··· Extracted records

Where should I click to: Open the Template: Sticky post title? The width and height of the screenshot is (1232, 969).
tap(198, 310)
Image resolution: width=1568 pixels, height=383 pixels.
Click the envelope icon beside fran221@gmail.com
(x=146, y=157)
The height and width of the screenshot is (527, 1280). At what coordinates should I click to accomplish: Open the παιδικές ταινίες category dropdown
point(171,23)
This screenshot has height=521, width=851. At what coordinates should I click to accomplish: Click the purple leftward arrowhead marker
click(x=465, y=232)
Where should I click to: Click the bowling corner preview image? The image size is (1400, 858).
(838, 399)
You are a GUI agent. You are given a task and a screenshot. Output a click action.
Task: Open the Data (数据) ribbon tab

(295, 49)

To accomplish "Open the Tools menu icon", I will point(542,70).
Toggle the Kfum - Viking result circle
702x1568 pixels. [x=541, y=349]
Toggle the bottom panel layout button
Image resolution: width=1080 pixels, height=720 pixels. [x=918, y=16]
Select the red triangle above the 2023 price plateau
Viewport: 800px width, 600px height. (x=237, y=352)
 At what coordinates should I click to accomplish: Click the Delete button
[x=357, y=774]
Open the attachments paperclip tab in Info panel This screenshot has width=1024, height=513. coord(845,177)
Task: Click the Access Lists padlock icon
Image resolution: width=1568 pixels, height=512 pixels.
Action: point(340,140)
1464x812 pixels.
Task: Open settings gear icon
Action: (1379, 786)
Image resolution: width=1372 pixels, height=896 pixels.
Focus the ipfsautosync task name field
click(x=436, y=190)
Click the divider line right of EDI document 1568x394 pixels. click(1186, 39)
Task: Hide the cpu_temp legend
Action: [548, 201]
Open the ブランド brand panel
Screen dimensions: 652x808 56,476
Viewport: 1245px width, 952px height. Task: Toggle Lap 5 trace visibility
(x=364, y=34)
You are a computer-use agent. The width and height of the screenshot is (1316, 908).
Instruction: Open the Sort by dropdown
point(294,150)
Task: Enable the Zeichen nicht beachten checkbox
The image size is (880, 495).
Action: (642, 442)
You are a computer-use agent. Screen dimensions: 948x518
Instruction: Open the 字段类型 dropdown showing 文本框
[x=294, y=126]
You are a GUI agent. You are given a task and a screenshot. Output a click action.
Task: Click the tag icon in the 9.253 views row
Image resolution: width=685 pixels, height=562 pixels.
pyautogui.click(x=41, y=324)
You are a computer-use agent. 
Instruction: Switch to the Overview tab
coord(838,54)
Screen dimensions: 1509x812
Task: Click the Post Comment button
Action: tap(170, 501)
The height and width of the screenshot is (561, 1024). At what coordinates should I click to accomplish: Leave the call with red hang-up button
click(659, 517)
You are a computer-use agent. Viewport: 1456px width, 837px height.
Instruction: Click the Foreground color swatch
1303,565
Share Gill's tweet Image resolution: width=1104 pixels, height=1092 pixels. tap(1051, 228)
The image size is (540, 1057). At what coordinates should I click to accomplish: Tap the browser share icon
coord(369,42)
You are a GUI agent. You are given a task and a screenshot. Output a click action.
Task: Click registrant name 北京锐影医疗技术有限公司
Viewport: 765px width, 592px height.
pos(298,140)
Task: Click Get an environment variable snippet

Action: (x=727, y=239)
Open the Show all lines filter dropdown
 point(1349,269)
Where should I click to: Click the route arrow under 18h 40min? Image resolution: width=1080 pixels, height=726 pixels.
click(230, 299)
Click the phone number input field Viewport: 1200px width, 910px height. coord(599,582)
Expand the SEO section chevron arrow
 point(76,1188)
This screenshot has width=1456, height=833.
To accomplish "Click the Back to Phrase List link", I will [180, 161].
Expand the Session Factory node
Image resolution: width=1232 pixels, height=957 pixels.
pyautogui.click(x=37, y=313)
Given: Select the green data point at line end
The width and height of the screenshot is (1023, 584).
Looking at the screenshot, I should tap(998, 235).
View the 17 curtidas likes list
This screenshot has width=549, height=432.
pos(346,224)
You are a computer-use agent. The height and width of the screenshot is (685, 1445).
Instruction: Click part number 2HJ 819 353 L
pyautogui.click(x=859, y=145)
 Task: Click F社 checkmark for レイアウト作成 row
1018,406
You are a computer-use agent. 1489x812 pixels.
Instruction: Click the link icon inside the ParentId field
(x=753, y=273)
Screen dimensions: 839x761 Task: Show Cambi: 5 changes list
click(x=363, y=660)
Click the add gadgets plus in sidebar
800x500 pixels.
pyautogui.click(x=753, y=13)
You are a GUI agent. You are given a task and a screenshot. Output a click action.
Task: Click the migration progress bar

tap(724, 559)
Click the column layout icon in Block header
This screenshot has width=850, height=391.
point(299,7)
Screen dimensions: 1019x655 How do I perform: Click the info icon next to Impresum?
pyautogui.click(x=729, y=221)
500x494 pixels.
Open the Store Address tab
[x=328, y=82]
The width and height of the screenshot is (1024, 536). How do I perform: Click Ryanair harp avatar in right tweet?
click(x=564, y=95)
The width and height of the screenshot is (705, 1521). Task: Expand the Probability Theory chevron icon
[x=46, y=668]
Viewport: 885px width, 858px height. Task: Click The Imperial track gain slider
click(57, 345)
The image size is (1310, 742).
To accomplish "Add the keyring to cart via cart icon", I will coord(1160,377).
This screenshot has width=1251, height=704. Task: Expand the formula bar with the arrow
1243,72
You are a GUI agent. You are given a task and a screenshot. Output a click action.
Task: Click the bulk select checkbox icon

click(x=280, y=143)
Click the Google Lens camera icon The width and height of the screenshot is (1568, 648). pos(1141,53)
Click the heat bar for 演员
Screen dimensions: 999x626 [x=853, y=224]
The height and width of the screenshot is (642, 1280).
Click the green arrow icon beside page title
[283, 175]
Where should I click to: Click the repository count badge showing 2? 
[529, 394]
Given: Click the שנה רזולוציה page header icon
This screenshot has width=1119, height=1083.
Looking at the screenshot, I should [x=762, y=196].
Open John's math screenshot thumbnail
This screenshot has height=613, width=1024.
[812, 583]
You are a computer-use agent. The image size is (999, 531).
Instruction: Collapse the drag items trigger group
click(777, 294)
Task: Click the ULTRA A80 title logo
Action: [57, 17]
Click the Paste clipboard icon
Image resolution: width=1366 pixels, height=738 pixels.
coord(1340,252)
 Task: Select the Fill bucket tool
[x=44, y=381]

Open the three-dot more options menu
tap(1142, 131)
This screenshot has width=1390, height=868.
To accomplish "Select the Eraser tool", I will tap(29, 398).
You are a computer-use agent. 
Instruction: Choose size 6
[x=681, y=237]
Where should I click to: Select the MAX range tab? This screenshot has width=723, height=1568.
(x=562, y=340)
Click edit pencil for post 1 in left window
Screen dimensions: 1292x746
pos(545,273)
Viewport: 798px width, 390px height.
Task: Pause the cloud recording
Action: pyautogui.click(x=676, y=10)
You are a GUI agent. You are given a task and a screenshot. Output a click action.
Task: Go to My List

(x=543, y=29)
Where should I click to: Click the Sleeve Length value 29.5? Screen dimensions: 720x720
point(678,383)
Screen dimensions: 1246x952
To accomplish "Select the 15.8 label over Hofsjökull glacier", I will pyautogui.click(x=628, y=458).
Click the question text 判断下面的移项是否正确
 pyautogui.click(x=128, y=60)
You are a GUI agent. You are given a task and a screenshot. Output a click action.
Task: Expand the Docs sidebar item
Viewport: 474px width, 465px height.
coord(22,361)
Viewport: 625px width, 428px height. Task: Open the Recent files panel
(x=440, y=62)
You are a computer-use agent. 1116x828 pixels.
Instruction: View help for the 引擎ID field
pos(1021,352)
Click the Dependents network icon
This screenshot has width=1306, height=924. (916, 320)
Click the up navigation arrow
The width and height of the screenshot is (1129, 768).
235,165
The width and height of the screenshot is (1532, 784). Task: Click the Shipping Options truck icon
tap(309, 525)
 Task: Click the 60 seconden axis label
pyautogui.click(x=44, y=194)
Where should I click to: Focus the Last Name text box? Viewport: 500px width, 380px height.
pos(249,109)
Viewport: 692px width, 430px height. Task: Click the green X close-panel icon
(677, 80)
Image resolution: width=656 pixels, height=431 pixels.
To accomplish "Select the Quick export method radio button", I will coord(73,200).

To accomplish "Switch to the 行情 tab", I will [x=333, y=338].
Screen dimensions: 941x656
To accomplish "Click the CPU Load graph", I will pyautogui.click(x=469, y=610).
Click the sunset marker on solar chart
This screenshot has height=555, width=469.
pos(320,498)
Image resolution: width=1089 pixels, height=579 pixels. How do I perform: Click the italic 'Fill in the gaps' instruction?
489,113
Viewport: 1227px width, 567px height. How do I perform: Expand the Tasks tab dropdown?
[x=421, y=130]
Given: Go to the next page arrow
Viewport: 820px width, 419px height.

······

* [Your instructions] Look through the records and copy down every line that holds "sidebar".

* [Answer below]
Click the add gadgets plus in sidebar
Task: Expand the Docs sidebar item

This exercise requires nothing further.